Fair enough. Doctors need to treat sick people. And the wards at the Western on which this is done, are relatively benign. The spaces are open and well set out, visitors are welcome and encouraged, there are things to do and people to see, variety of a sort in the scenery, and things to see out of the windows. Brave souls are allowed – nay, encouraged – to venture to the café’s on the ground floor, or even outside if the weather is clement, they have their zimmer and are warmly wrapped in the company of their sons and daughters, siblings… The care is thoughtful and optimistic, and the results are outstanding.

Then one morning a doctor visits and advises that yes, you are well enough to go home. But, since in a moment of caution, it has been suggested that a care plan is needed – though, in the event, my mother was deemed capable of managing most things independently, so her care plan was minimal – they would move her to another bed in another building until the care plan was in place. The caller who phoned from the medical ward to advise me of this situation indicated that this was “a step in the right direction” but was unwilling to say how long the stay on the new ward would be, though a murmur of two weeks escaped her reluctant lips.

Mother phoned immediately afterwards, in tears. She had a very different picture of her eventual destination. There I was, supposing a ward on the ground floor – nearer the exits – nearer the shops, nearer eventual normalisation. My mother’s advices abruptly put a stop to my delusions, and she asked me to visit her as soon as possible, and get her out of there, please…?

I visited the new ward the next day, armed with books, a few items of clothing. And found my eventual route to a building out of the way, at the back. Dark, approached through a narrow entrance with an air of abandonment, up two flights of winding stairs. I begged admittance to a locked ward, pleading my case past ‘protected mealtimes’ to a nurse on duty. The ward was a shock: tucked up in the eaves and back out of sight, away from any prospect of easy access to the outside world; no flowers, radios, tv noises, no internet access, no banter of relatives or friendly visitors. No views past the thick stone battlements; a single long, long corridor with business rooms off, and no-where to go.

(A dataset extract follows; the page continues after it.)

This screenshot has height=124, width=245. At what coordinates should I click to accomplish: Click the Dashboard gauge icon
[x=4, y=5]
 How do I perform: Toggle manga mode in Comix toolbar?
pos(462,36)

My resolution hardened very quickly, and when Mum approached the orderly on duty to say, “I’d like to go home” I backed her to the hilt.

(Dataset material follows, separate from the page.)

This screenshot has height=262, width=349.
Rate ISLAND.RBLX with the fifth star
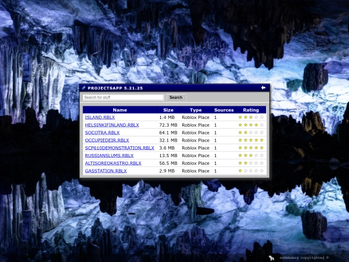[262, 117]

What is the point of an NHS treatment plan that gets people well, then shunts them sideways onto wards with nothing to do, no motivation, no reasonable prospect of access to the outside world? While it might not be intentional, the impression is inescapable that getting out of the ward at any time is discouraged, as are visitors, noise, or anything approaching intrusion. The message is clear: get well, stay well, and stay independent as long as you can.